=== Section Start ===

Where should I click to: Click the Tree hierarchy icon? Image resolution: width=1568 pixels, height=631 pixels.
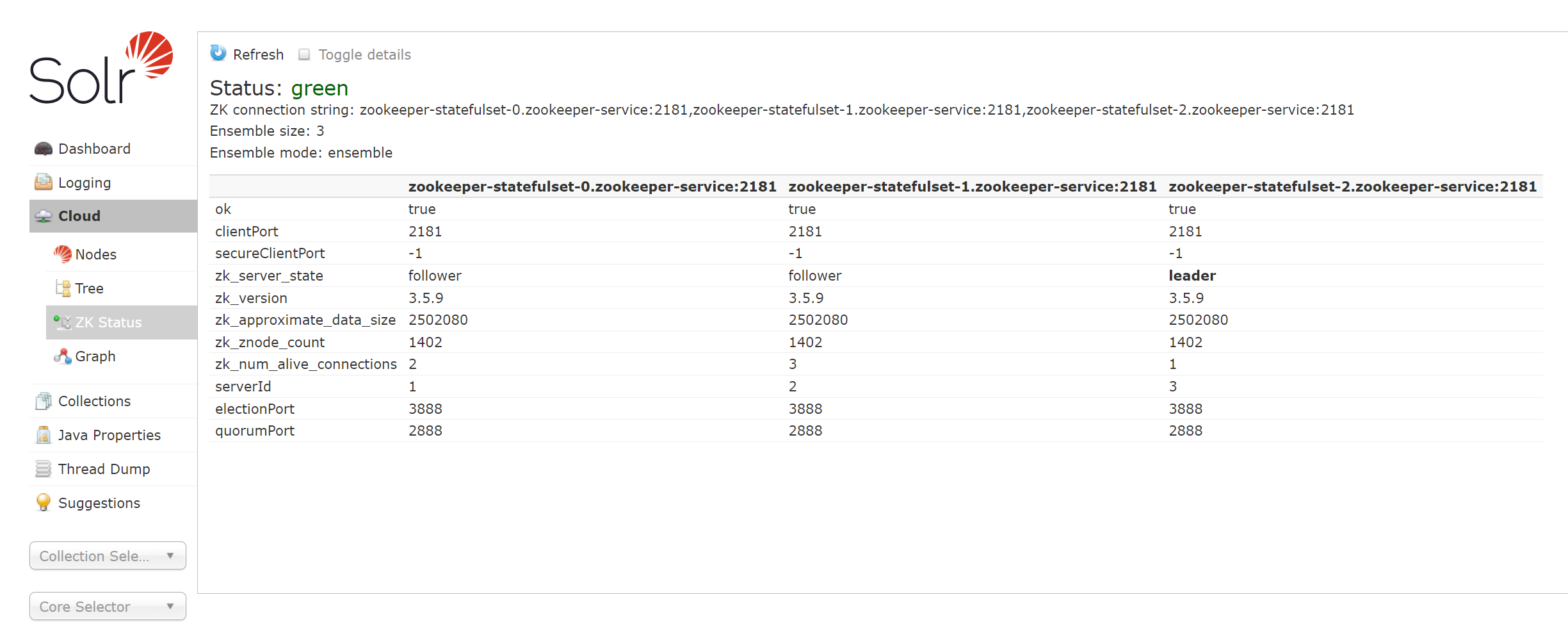[x=62, y=288]
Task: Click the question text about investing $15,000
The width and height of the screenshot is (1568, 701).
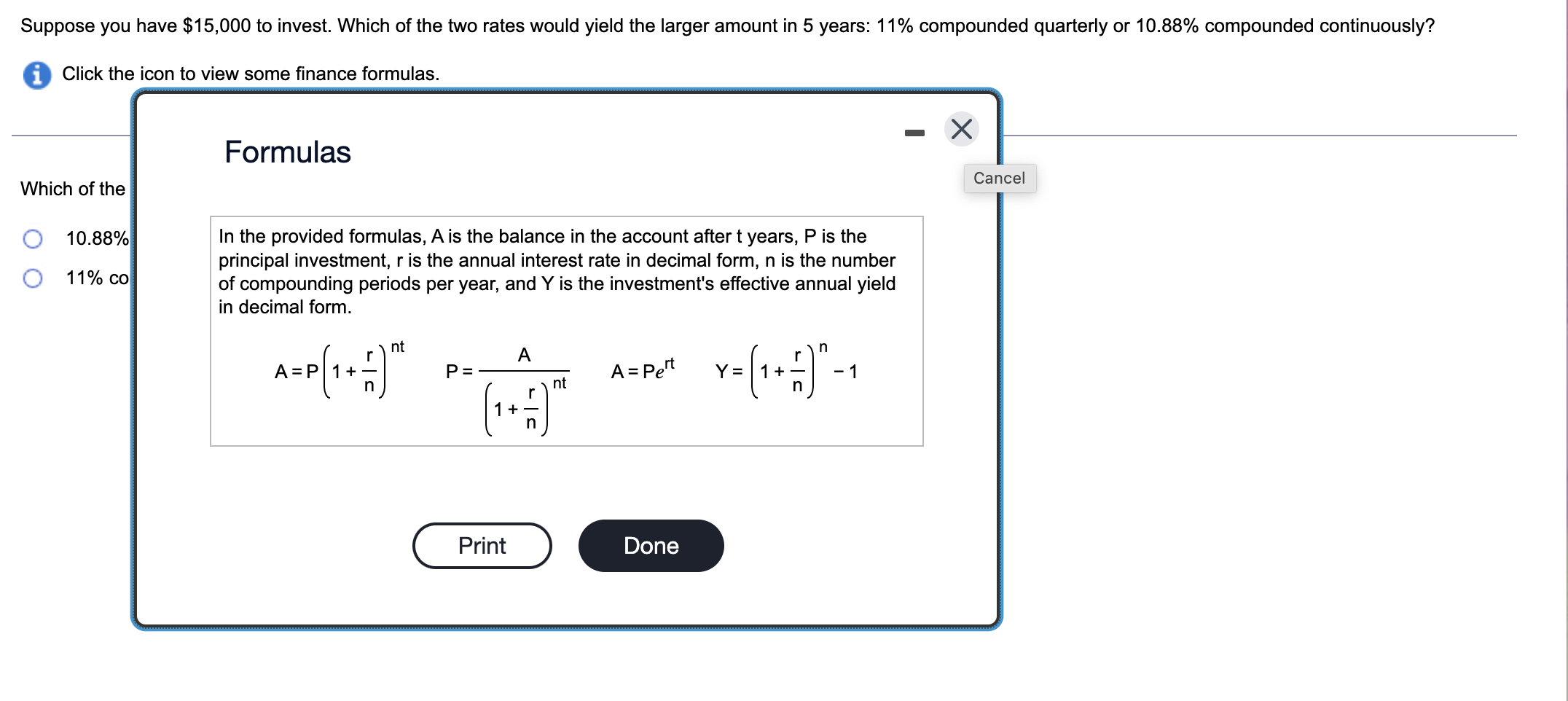Action: pos(727,26)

=== Section End ===

Your objective: What you give back must be the data above, reproduced exactly and free of pictures.

Answer to the problem:
Where should I click to: Click the Tree hierarchy icon? Image resolution: width=1568 pixels, height=631 pixels.
[x=62, y=288]
Task: Click the question text about investing $15,000
The width and height of the screenshot is (1568, 701).
Action: pos(727,26)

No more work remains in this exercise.